◆ Exercise brief: How many lines below include the word "agent"? State that number and nothing else.

--- Exercise material ---

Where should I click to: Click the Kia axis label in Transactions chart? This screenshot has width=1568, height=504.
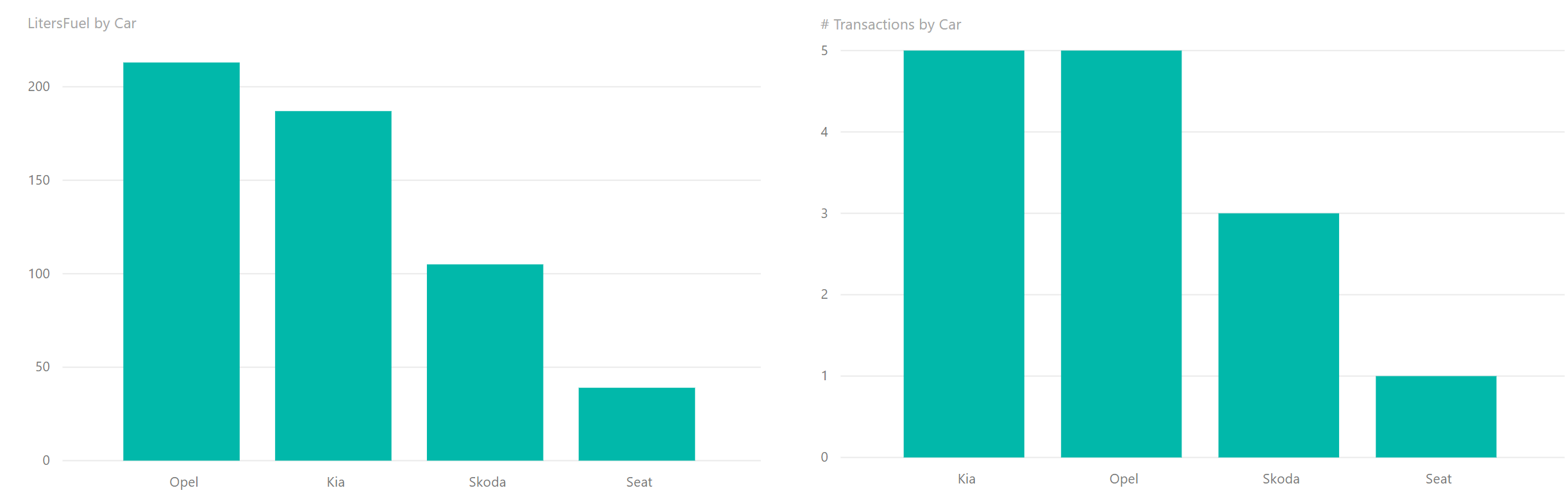coord(966,479)
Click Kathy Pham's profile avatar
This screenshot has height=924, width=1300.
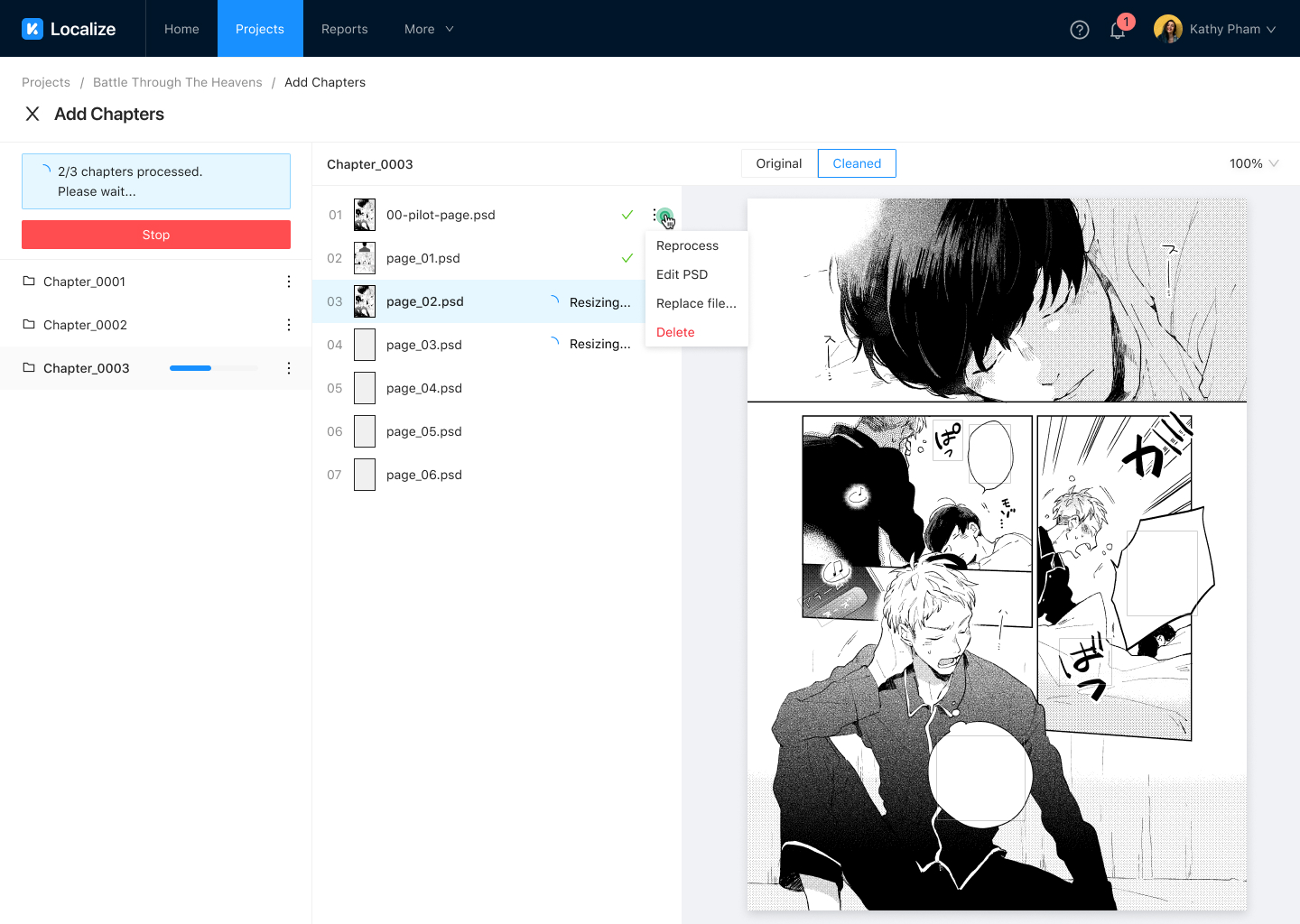pyautogui.click(x=1167, y=29)
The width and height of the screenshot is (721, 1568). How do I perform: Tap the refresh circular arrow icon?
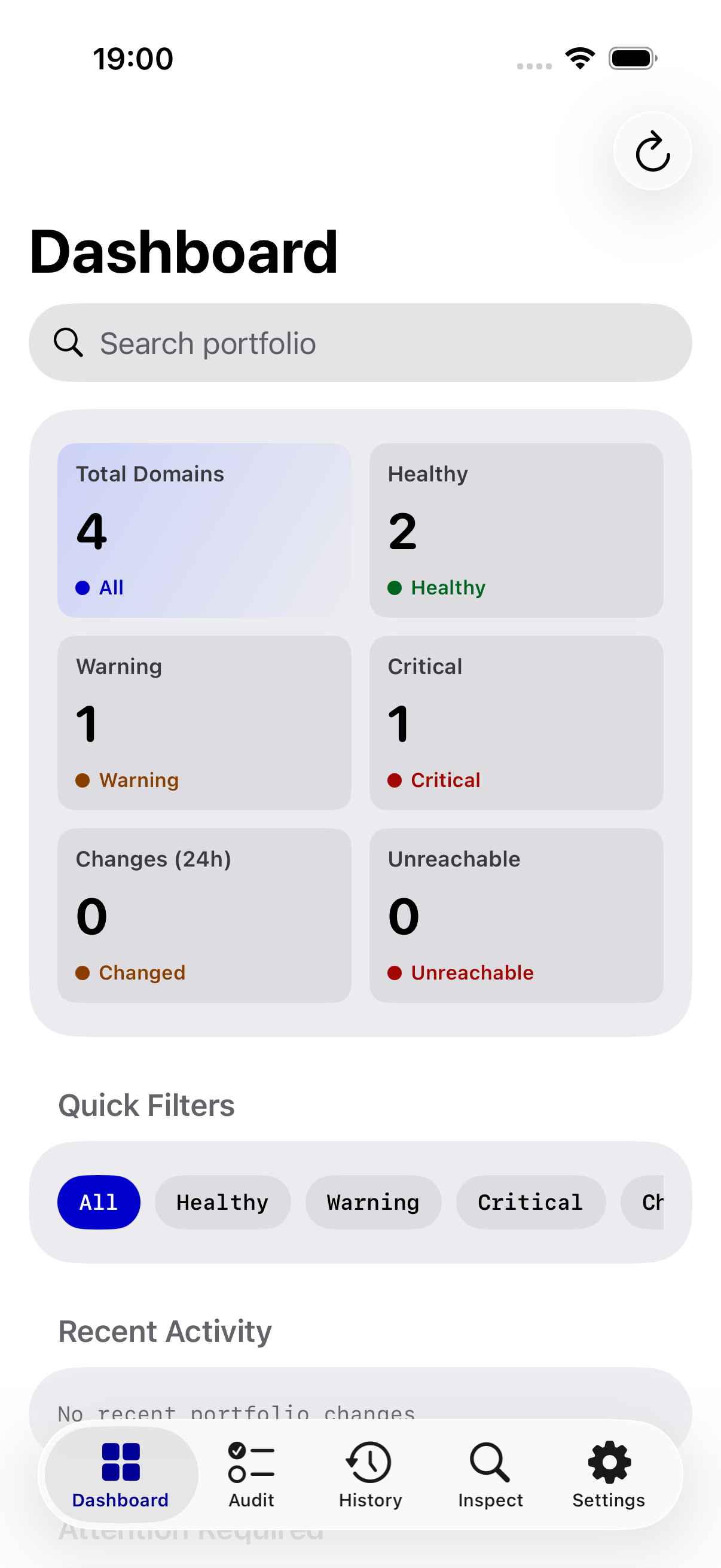tap(652, 151)
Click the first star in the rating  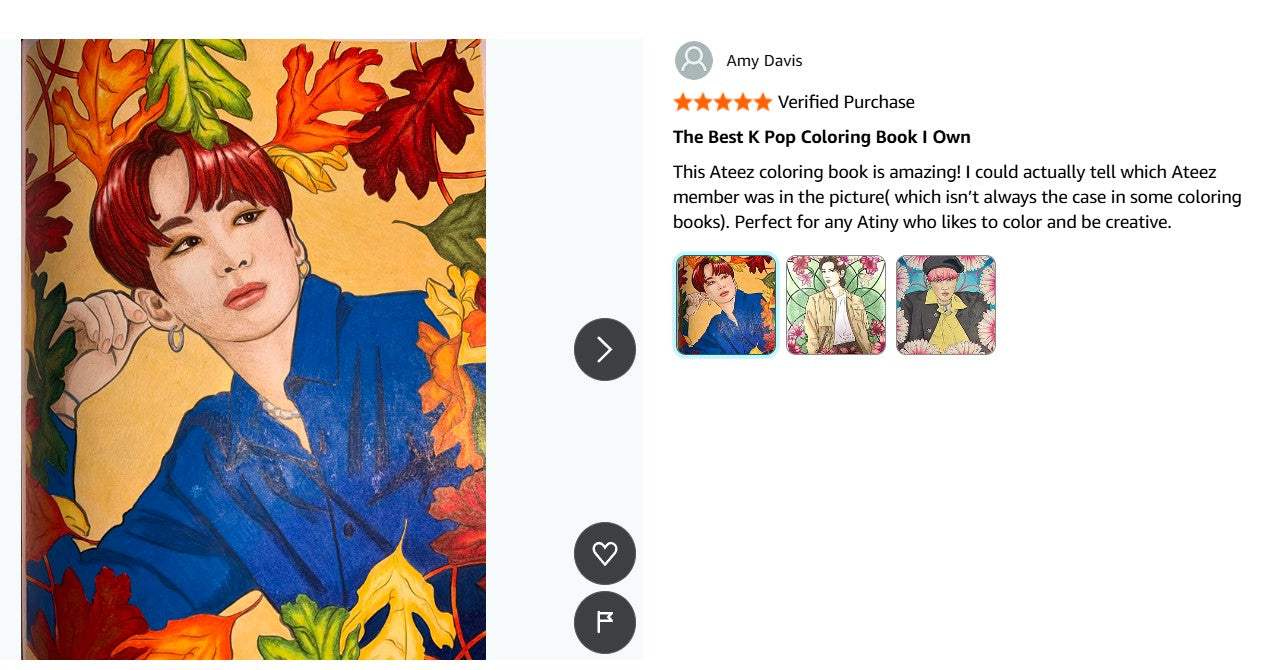coord(683,102)
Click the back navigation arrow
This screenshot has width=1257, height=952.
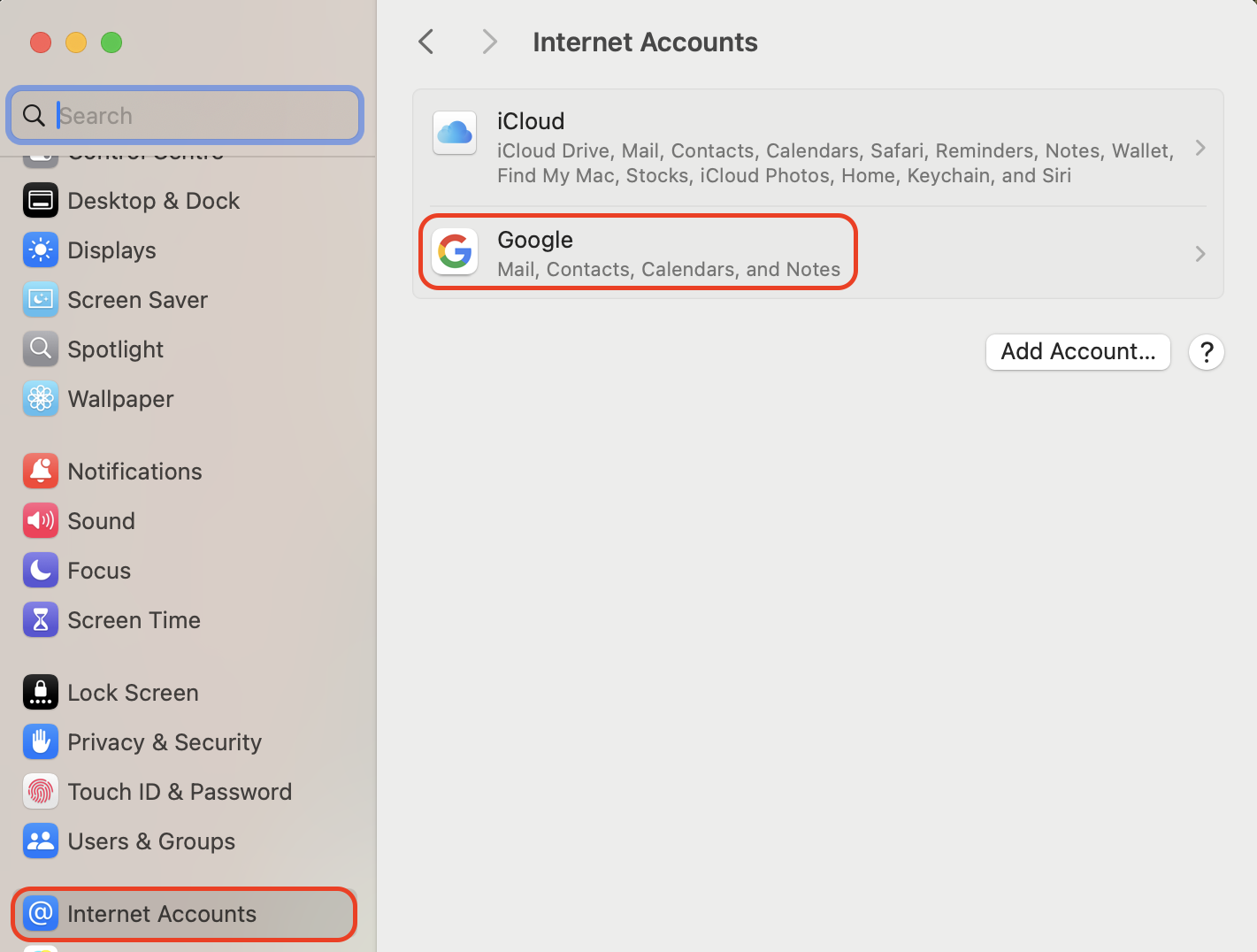point(425,41)
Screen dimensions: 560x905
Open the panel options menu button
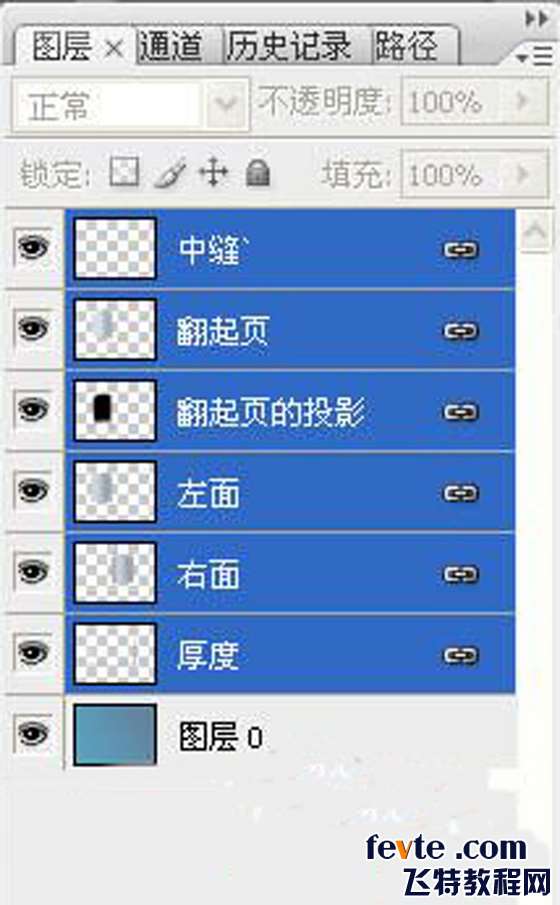pyautogui.click(x=534, y=57)
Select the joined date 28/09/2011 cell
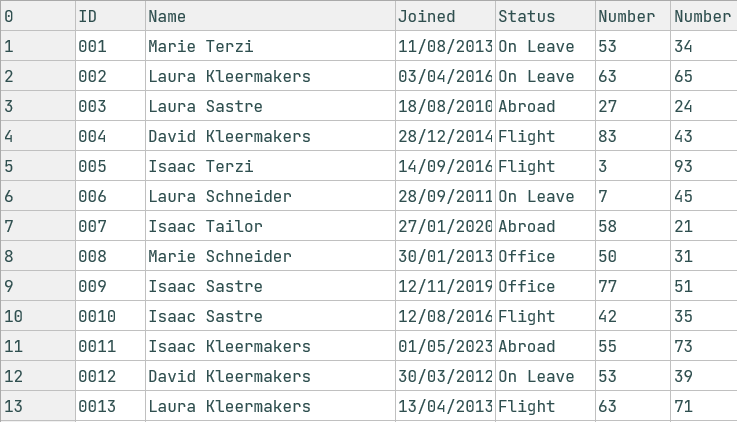737x422 pixels. point(445,196)
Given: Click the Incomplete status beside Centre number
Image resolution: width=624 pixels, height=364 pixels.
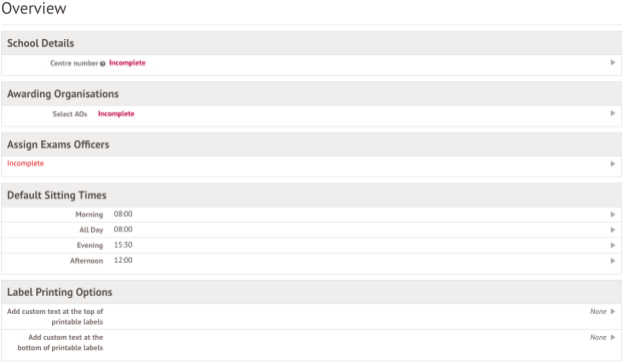Looking at the screenshot, I should (127, 63).
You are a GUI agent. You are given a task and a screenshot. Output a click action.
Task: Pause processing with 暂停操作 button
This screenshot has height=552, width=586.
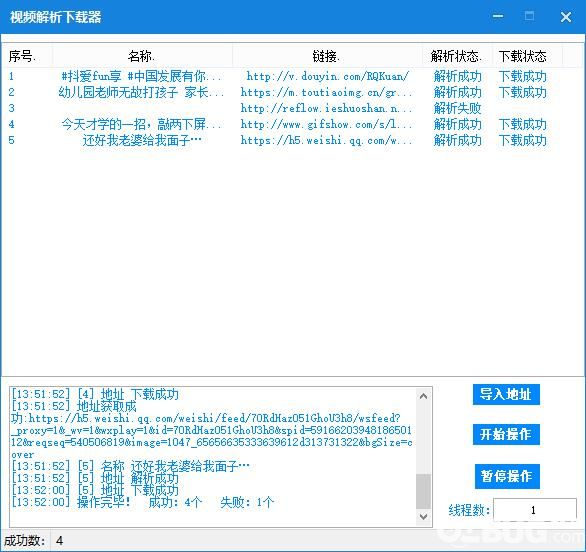[507, 476]
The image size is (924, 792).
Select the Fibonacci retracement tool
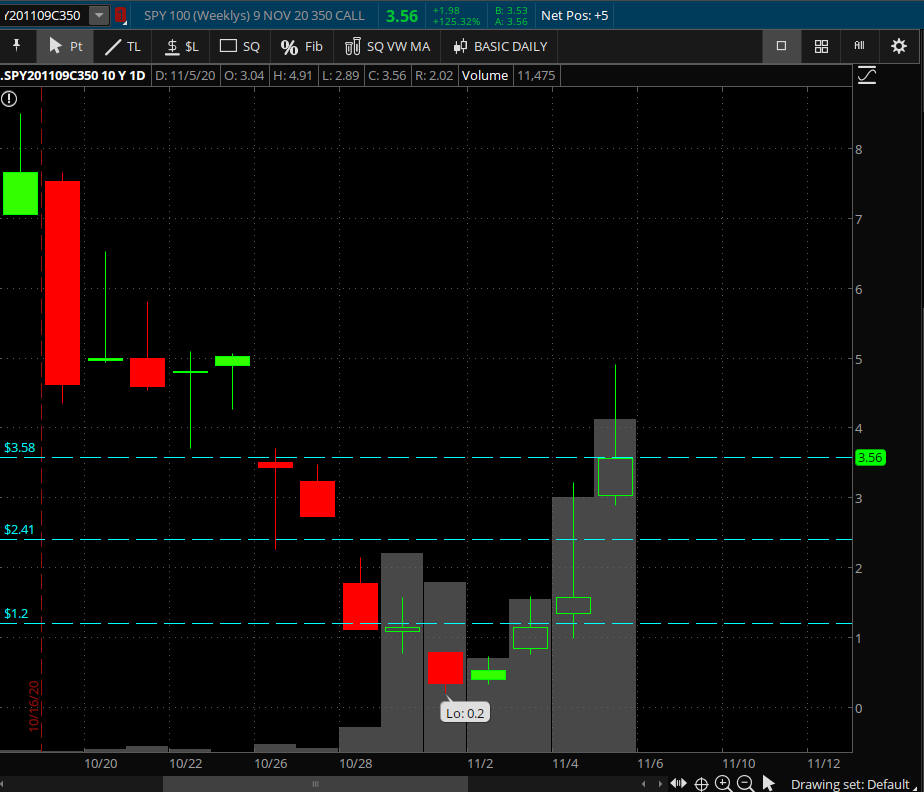coord(301,46)
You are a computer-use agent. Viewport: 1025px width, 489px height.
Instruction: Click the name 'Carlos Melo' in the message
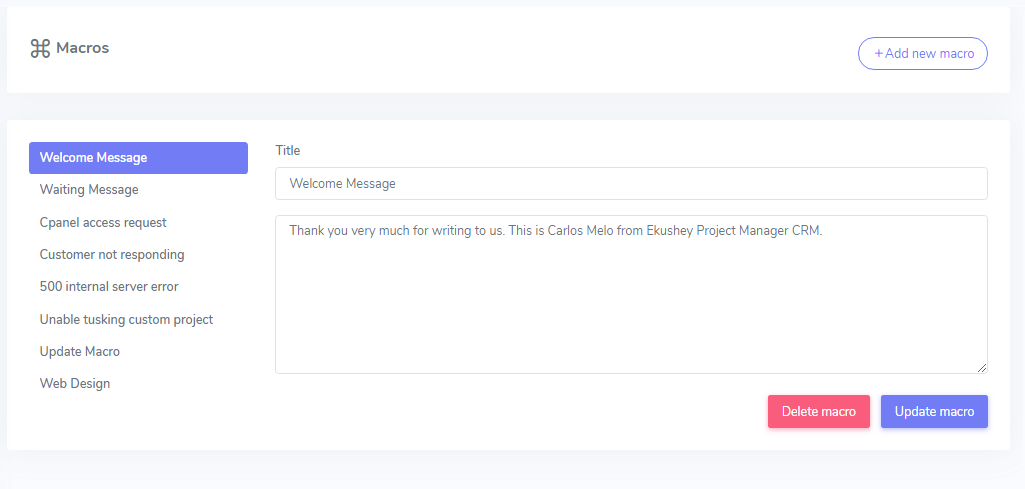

---

◆ Answer for the task: 2